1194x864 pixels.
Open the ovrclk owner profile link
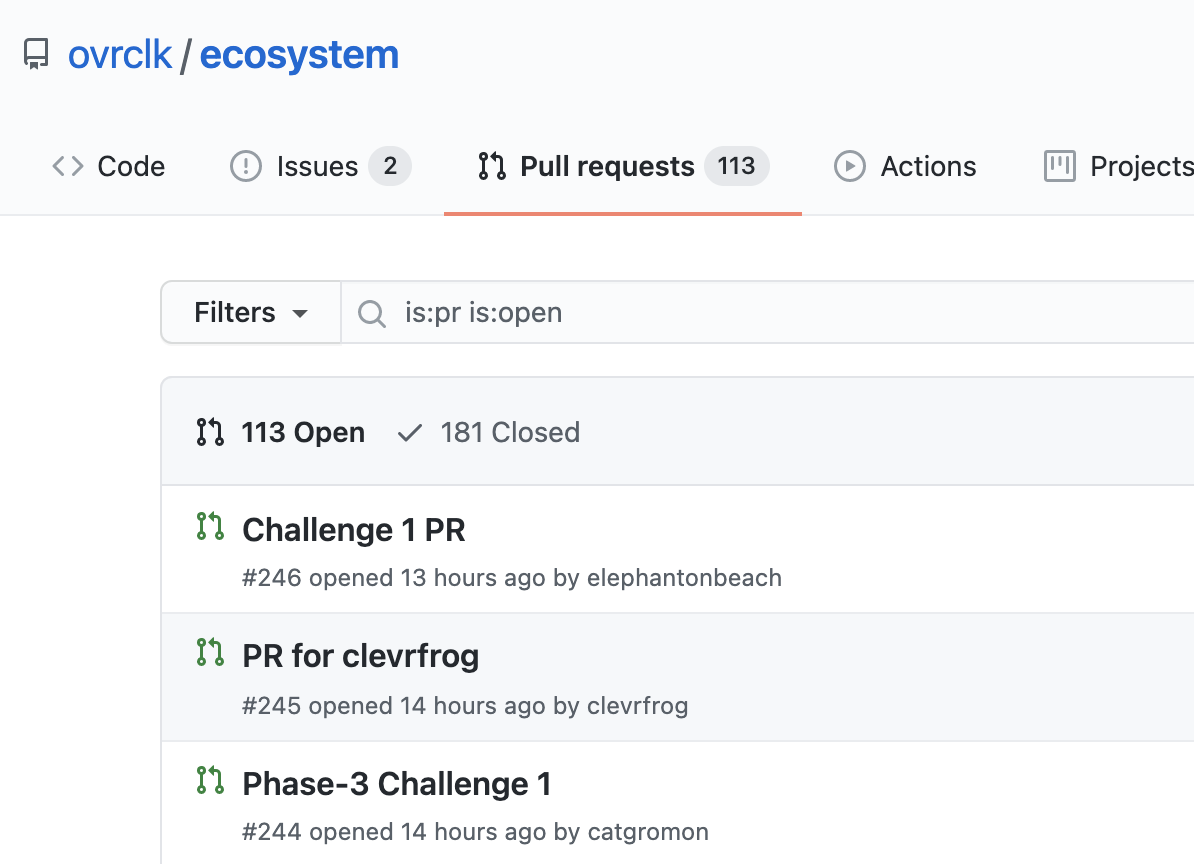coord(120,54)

# # # #

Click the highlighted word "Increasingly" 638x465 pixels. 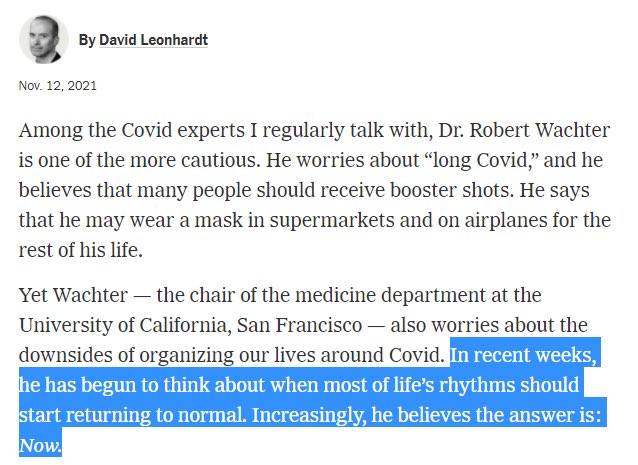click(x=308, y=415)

# # # #

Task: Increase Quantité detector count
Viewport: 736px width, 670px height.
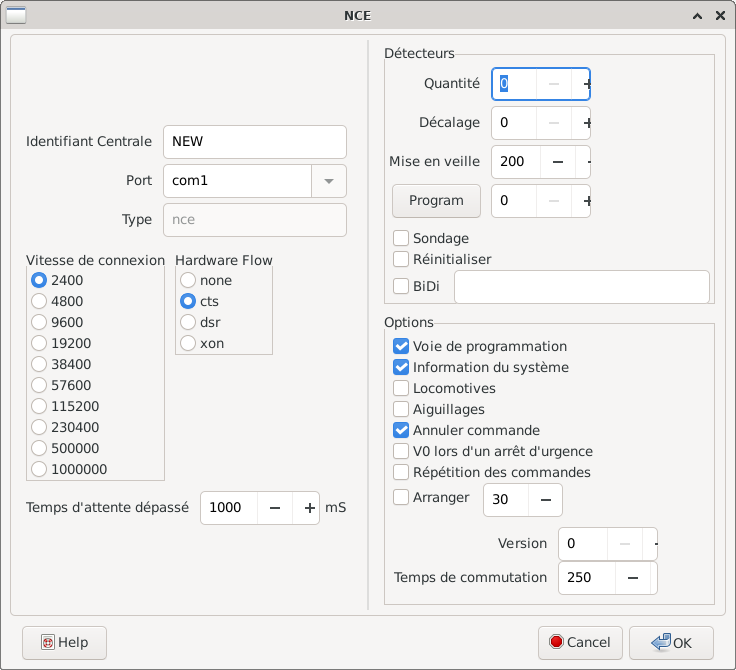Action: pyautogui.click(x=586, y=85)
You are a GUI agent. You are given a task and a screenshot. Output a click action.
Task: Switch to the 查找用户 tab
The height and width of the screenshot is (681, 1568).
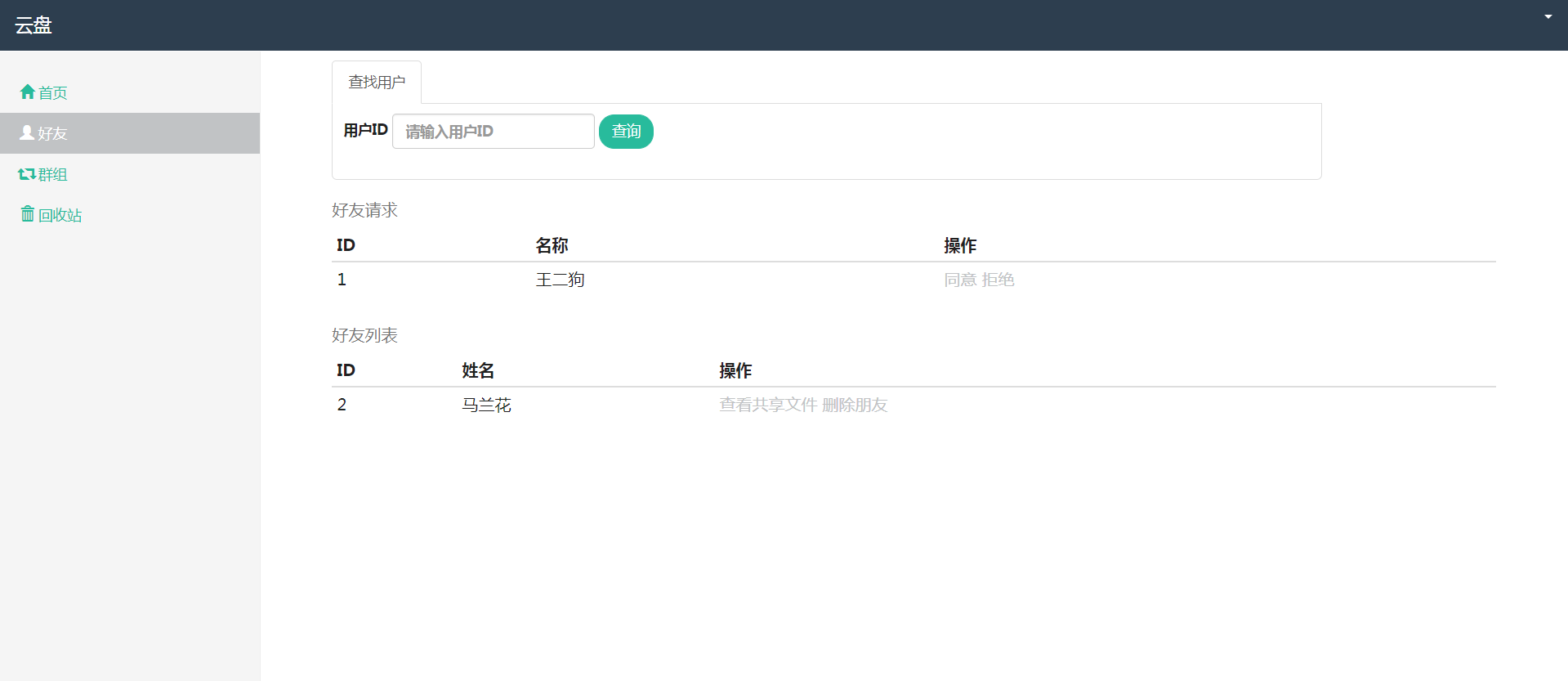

# # # #

If a line in the data contains the string "screenshot", copy it.

You are a GUI agent. You are given a task and a screenshot. Output a click action.
The height and width of the screenshot is (681, 1568).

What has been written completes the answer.